[Stored data entries]
▼

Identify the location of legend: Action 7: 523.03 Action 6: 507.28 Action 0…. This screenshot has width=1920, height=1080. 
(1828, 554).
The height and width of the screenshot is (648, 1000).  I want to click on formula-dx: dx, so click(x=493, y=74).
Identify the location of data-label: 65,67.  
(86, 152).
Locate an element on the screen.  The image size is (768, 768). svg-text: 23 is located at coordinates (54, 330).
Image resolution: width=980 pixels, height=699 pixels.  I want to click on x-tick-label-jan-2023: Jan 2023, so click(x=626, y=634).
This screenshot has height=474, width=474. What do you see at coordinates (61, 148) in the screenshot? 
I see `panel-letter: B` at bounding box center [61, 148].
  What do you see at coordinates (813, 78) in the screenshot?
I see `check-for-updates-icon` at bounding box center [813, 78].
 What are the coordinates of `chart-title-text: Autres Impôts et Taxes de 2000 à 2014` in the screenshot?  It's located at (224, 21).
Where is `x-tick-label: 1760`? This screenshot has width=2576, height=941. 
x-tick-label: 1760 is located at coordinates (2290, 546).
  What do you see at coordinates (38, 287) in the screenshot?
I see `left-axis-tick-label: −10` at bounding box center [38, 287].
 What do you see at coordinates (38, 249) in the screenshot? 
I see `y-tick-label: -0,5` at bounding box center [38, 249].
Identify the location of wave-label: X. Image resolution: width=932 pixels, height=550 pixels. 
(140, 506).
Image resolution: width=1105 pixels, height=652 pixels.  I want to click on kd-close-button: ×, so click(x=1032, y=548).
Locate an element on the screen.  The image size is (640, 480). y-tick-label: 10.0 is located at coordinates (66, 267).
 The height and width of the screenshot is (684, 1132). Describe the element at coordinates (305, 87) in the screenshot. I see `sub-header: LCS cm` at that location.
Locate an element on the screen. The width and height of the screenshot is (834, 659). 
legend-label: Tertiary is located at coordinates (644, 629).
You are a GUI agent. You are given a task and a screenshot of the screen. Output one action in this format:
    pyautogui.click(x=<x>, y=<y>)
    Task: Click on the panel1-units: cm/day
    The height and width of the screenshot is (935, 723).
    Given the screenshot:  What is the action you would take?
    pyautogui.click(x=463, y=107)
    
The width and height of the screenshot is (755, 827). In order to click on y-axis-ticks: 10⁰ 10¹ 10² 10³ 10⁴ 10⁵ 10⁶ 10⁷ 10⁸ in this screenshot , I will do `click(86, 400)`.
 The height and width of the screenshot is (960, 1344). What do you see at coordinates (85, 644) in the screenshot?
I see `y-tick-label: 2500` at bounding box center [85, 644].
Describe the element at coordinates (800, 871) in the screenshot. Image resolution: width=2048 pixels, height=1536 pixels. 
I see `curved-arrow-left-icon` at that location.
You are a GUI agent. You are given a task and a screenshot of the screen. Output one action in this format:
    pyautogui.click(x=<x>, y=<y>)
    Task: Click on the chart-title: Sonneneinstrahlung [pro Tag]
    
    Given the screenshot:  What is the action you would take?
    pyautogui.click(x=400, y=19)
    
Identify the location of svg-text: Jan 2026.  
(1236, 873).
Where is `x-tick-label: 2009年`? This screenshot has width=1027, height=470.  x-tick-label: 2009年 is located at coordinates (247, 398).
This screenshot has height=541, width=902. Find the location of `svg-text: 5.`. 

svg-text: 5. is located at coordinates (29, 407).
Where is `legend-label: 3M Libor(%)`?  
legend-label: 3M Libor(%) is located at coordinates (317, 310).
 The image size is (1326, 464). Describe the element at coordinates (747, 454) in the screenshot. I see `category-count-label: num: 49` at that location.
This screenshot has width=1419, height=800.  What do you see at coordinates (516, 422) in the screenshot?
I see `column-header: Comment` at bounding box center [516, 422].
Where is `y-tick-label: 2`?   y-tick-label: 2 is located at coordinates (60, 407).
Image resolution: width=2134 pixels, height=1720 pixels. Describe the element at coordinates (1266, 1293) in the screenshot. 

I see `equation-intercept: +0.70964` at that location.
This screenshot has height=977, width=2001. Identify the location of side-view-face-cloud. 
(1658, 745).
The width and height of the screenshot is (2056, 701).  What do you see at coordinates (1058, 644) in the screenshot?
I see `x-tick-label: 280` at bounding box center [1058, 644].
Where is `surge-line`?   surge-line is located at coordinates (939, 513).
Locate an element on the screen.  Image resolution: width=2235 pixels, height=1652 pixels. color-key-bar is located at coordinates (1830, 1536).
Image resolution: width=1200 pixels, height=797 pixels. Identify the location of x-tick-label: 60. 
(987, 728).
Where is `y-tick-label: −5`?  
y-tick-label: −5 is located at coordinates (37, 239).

▲

INSTRUCTION ▸ Convert the lines above into a JSON list of strings, with one string per line and blank lines omitted.

EXERCISE RESPONSE ▸
[
  "Identify the location of legend: Action 7: 523.03 Action 6: 507.28 Action 0…. This screenshot has width=1920, height=1080. ",
  "(1828, 554).",
  "The height and width of the screenshot is (648, 1000).  I want to click on formula-dx: dx, so click(x=493, y=74).",
  "Identify the location of data-label: 65,67.  ",
  "(86, 152).",
  "Locate an element on the screen.  The image size is (768, 768). svg-text: 23 is located at coordinates (54, 330).",
  "Image resolution: width=980 pixels, height=699 pixels.  I want to click on x-tick-label-jan-2023: Jan 2023, so click(x=626, y=634).",
  "This screenshot has height=474, width=474. What do you see at coordinates (61, 148) in the screenshot? ",
  "I see `panel-letter: B` at bounding box center [61, 148].",
  "  What do you see at coordinates (813, 78) in the screenshot?",
  "I see `check-for-updates-icon` at bounding box center [813, 78].",
  " What are the coordinates of `chart-title-text: Autres Impôts et Taxes de 2000 à 2014` in the screenshot?  It's located at (224, 21).",
  "Where is `x-tick-label: 1760`? This screenshot has width=2576, height=941. ",
  "x-tick-label: 1760 is located at coordinates (2290, 546).",
  "  What do you see at coordinates (38, 287) in the screenshot?",
  "I see `left-axis-tick-label: −10` at bounding box center [38, 287].",
  " What do you see at coordinates (38, 249) in the screenshot? ",
  "I see `y-tick-label: -0,5` at bounding box center [38, 249].",
  "Identify the location of wave-label: X. Image resolution: width=932 pixels, height=550 pixels. ",
  "(140, 506).",
  "Image resolution: width=1105 pixels, height=652 pixels.  I want to click on kd-close-button: ×, so click(x=1032, y=548).",
  "Locate an element on the screen.  The image size is (640, 480). y-tick-label: 10.0 is located at coordinates (66, 267).",
  " The height and width of the screenshot is (684, 1132). Describe the element at coordinates (305, 87) in the screenshot. I see `sub-header: LCS cm` at that location.",
  "Locate an element on the screen. The width and height of the screenshot is (834, 659). ",
  "legend-label: Tertiary is located at coordinates (644, 629).",
  "You are a GUI agent. You are given a task and a screenshot of the screen. Output one action in this format:",
  "    pyautogui.click(x=<x>, y=<y>)",
  "    Task: Click on the panel1-units: cm/day",
  "    The height and width of the screenshot is (935, 723).",
  "    Given the screenshot:  What is the action you would take?",
  "    pyautogui.click(x=463, y=107)",
  "The width and height of the screenshot is (755, 827). In order to click on y-axis-ticks: 10⁰ 10¹ 10² 10³ 10⁴ 10⁵ 10⁶ 10⁷ 10⁸ in this screenshot , I will do `click(86, 400)`.",
  " The height and width of the screenshot is (960, 1344). What do you see at coordinates (85, 644) in the screenshot?",
  "I see `y-tick-label: 2500` at bounding box center [85, 644].",
  "Describe the element at coordinates (800, 871) in the screenshot. Image resolution: width=2048 pixels, height=1536 pixels. ",
  "I see `curved-arrow-left-icon` at that location.",
  "You are a GUI agent. You are given a task and a screenshot of the screen. Output one action in this format:",
  "    pyautogui.click(x=<x>, y=<y>)",
  "    Task: Click on the chart-title: Sonneneinstrahlung [pro Tag]",
  "    Given the screenshot:  What is the action you would take?",
  "    pyautogui.click(x=400, y=19)",
  "Identify the location of svg-text: Jan 2026.  ",
  "(1236, 873).",
  "Where is `x-tick-label: 2009年`? This screenshot has width=1027, height=470.  x-tick-label: 2009年 is located at coordinates (247, 398).",
  "This screenshot has height=541, width=902. Find the location of `svg-text: 5.`. ",
  "svg-text: 5. is located at coordinates (29, 407).",
  "Where is `legend-label: 3M Libor(%)`?  ",
  "legend-label: 3M Libor(%) is located at coordinates (317, 310).",
  " The image size is (1326, 464). Describe the element at coordinates (747, 454) in the screenshot. I see `category-count-label: num: 49` at that location.",
  "This screenshot has width=1419, height=800.  What do you see at coordinates (516, 422) in the screenshot?",
  "I see `column-header: Comment` at bounding box center [516, 422].",
  "Where is `y-tick-label: 2`?   y-tick-label: 2 is located at coordinates (60, 407).",
  "Image resolution: width=2134 pixels, height=1720 pixels. Describe the element at coordinates (1266, 1293) in the screenshot. ",
  "I see `equation-intercept: +0.70964` at that location.",
  "This screenshot has height=977, width=2001. Identify the location of side-view-face-cloud. ",
  "(1658, 745).",
  "The width and height of the screenshot is (2056, 701).  What do you see at coordinates (1058, 644) in the screenshot?",
  "I see `x-tick-label: 280` at bounding box center [1058, 644].",
  "Where is `surge-line`?   surge-line is located at coordinates (939, 513).",
  "Locate an element on the screen.  Image resolution: width=2235 pixels, height=1652 pixels. color-key-bar is located at coordinates (1830, 1536).",
  "Image resolution: width=1200 pixels, height=797 pixels. Identify the location of x-tick-label: 60. ",
  "(987, 728).",
  "Where is `y-tick-label: −5`?  ",
  "y-tick-label: −5 is located at coordinates (37, 239)."
]